-- start Article --
Over the past two decades, the international community's primary approach to addressing Islamist-related extremism and terrorism has long centered around military strikes and administrative control. From the United States launching the "Global War on Terror", to the continuous strengthening of border controls, religious regulation, and anti-extremism legislation by various countries today, to targeted eliminations and transnational joint military actions against extremist organizations, all these measures have achieved certain results in weakening the physical capabilities of terrorist organizations and compressing their operational space. However, judging from the developmental trajectories from Afghanistan, Iraq, and Syria to the Sahel region, and from Al-Qaeda to the "Islamic State", as well as the "Islamic State Khorasan Province" (IS-K) and the Tehreek-e-Taliban Pakistan or Pakistani Taliban (TTP), extremism has not disappeared with the continuous advancement of military operations. Instead, within new social environments, it has continuously adjusted its form and acquired new incremental channels of dissemination, using religion as its ideological foundation.

For China, this issue is not a distant Middle Eastern topic, but a realistic challenge closely related to peripheral security and the construction of its Belt and Road Initiative (BRI). Especially in the Xinjiang and nearby regions, the development and evolution of Islam as an ideological foundation has a particularly direct social impact and shock. Notably, the internet and algorithms are now also profoundly changing the transmission methods of religious thought. The traditional dissemination system that previously relied on mosques, madrasas, and local religious authorities is being impacted by a transnationalized, decentralized, and fragmented network dissemination system. As it stands, an increasing number of young people engage with religious thoughts and even extremist narratives through short-video platforms, social media, and online communities. Consequently, the issue of extremism increasingly manifests as a competition of ideas and narratives, rather than merely a matter of security governance and armed conflict.

Hence, for China to seek policy solutions within massive and complex historical narratives is highly challenging.

ANBOUND's founder Kung Chan proposed in 2026 that, as a matter of policy, China should support and encourage the ideas of "Progressive Islam" and subsequently develop a distinct version of it. Within the framework of the international order and through a contemporary understanding of religious doctrines, this would promote the ideals of moderation, lower confrontation, and enhance greater national integration.

In fact, some Chinese scholars have had similar lines of thought in the past, but their methods are open to question. For instance, one viewpoint previously advocated for direct or even excessive substitution in doctrinal thought, yet this could lead to ideological opposition. There is also an excessive localization tendency, such as the tradition of "interpreting Islamic thoughts through Confucianism" during China's Ming and Qing dynasties, which in turn could lead to a rupture between different ideological trends. Compared with these viewpoints, as a think tank scholar, Kung Chan proposed the need to adapt to the broader trend of international Islam, working within existing frameworks while focusing on the exposition of Islamic doctrine and the study of scriptural interpretation, with the aim of developing a new generation of Chinese Islamic thought.
-- end Article --
§ Exercise task 1: Reproduce the listing below word for word, omitting any pictures.
-- start Extracted material --
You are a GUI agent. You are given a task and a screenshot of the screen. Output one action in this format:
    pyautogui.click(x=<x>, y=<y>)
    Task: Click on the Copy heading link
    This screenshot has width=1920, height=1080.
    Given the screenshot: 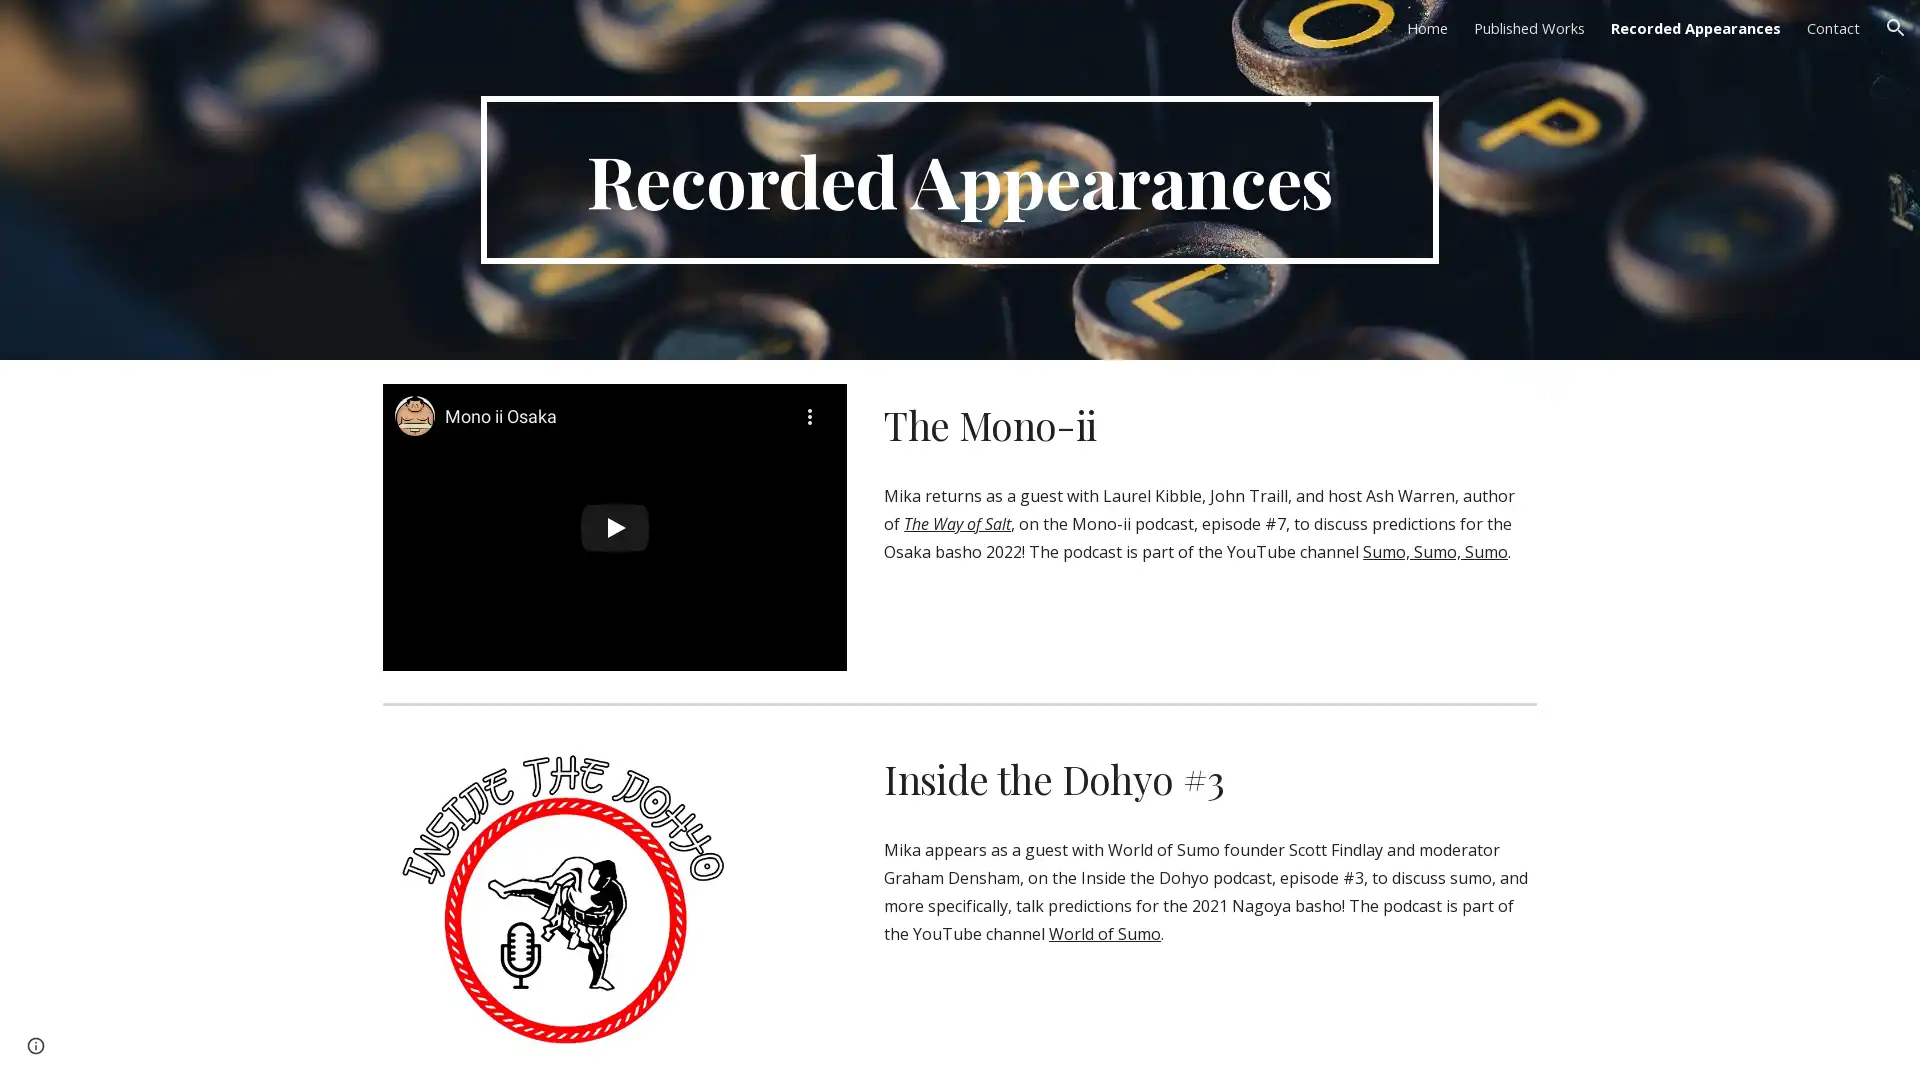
-- end Extracted material --
§ Exercise task 2:
Answer these questions from the article on extremism:
(a) On what did the traditional system for spreading religious thought rely?
(b) In what year did Kung Chan propose that China support "Progressive Islam"?
(c) During which dynasties did the tradition of "interpreting Islamic thoughts through Confucianism" arise?

§ Complete response 1:
You are a GUI agent. You are given a task and a screenshot of the screen. Output one action in this format:
    pyautogui.click(x=<x>, y=<y>)
    Task: Click on the Copy heading link
    This screenshot has width=1920, height=1080.
    Given the screenshot: 

§ Complete response 2:
(a) Mosques, madrasas, and local religious authorities.
(b) 2026.
(c) The Ming and Qing dynasties.